When displaying search results or when printing HTML content, any character that does not match the specified response encoding will receive a question mark (?) in its place when rendered at the browser. Although some characters are properly supported by the current encoding, the browser might not have the required fonts to display the characters. In this case, users might see square boxes representing these characters. This is an indication that the valid character reached the browser, but the operating system could not provide a font to properly render the character. The user would than have to either change fonts or install the correct fonts in order to properly display the characters.
HINT: If a document does not contain a CHARSET encoding value, the default encoding for HTML documents is ISO-8859-1, also known as Latin1. The default encoding for plain text documents is US-ASCII.
Web Search also allows administrators to define the default encodings for templates, HTML content when printing, and search and print responses. Refer to the NetWare Web Manager Help for information about changing the default encodings.
All HTML documents should include a Content-Type META tag identifying their character set encodings. The character set encoding allows HTML Web clients (or browsers) to understand the contents of the file. This tag is also used by browsers to automatically switch their display system and fonts to correctly show the Web page's contents. This lets users surf the World Wide Web without having to constantly change their display system as they encounter content from various languages and characters sets.
However, because NetWare Web Search lets administrator specify both template encodings and response encodings, browsers might get confused when presented with the valid response encoding in the HTTP header and one or more alternate encodings from the Content-Type META tags within the file that was part of the original Web Search template.
NOTE: $$IncludeFile[ ] templates can also contain their own Content-Type meta tags.
To solve this problem, NetWare Web Search allows placing the Content-Type META tag specifying the template's encoding within an HTML comment. This effectively obscures the original template encoding from the browser, but still allows Web Search to read the encoding when the template file is processed.
A sample Web Search template is illustrated below. The Content-Type META tag has been hidden inside of an HTML comment. This template can be embedded within other templates using the $$IncludeFile[ ] template variable without affecting Web Search's ability to distinguish between the various encodings. This file can also be processed and then sent to a user's Web browser without conflicting with the response encoding provided by Web Search in the HTTP response headers.
<html>
<head><!-- Note that the HTML encoding command (meta tag) is hidden within a comment so that it does not affect a user's browser display. --><!-- The actual encoding used when sending this file to the user is controlled by the response encoding --><!-- <META HTTP-EQUIV="Content-Type" CONTENT="text/html; charset=iso-8859-1"> --></head>
<body>
Template data here.</body>
</html>
When NetWare Web Search processes a print request, it gathers the entire contents of each file and builds an appended print job page, one file after another. Each file can contain its own Content-Type META tag identifying its encoding. Each file's encoding will be used by Web Search to convert that file into Unicode before being sent out using the response encoding.

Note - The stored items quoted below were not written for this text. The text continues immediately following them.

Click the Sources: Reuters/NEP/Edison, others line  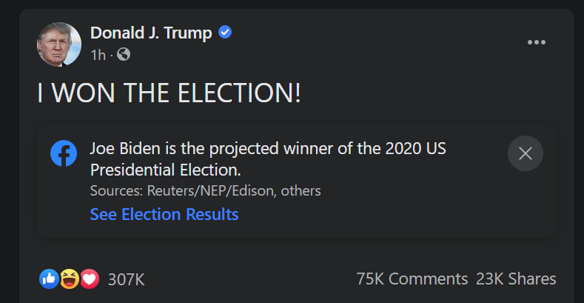[205, 191]

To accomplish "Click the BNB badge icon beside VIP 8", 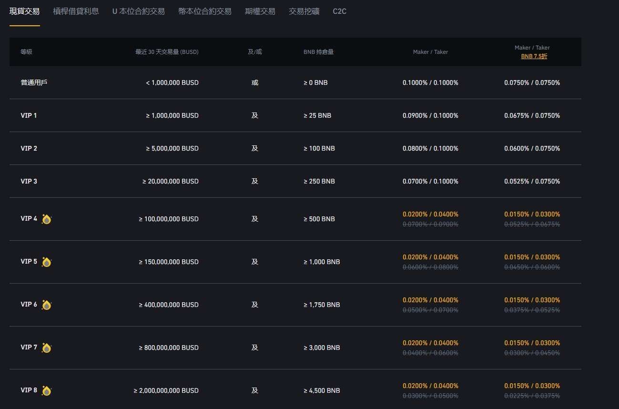I will (x=46, y=390).
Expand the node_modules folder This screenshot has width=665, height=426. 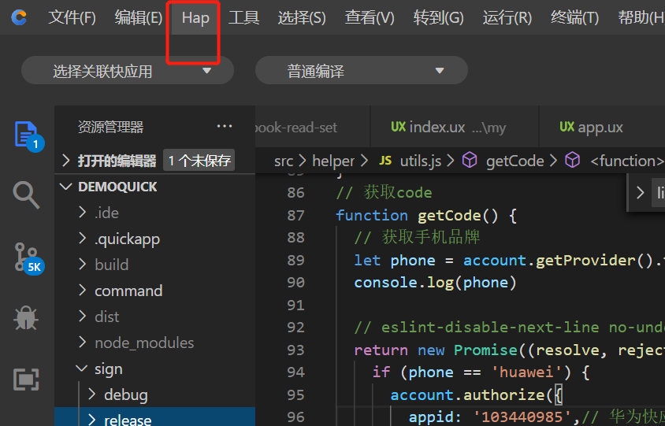click(x=143, y=343)
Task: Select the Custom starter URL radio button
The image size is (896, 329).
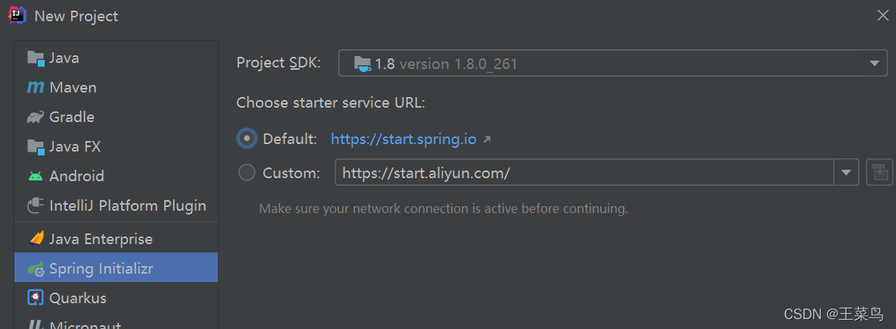Action: [247, 173]
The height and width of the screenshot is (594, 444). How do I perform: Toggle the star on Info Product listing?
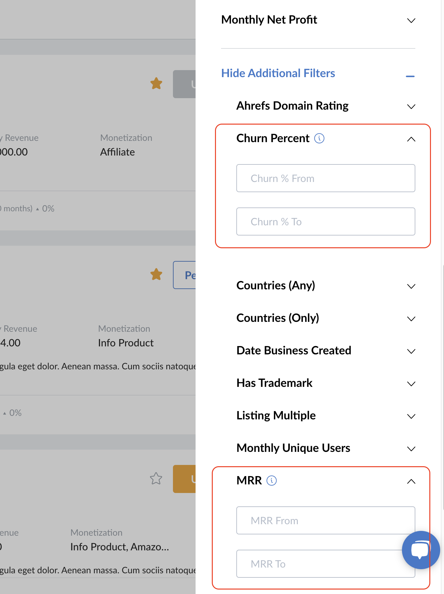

Unfortunately, all of these encoding META tags might confuse the browser's display system. While Web Search has already properly converted the files into a single response encoding, the browser sees the Content-Type META tags which direct it to do something else, and gets confused.
The way to solve this problem is to create a print results template that contains a Content-Type META tag encoding at both the top and bottom of the file, before and after the various documents get printed. All current browsers take either the first Content-Type META tag that they encounter or the last. Constructing a print template with both satisfies all browsers.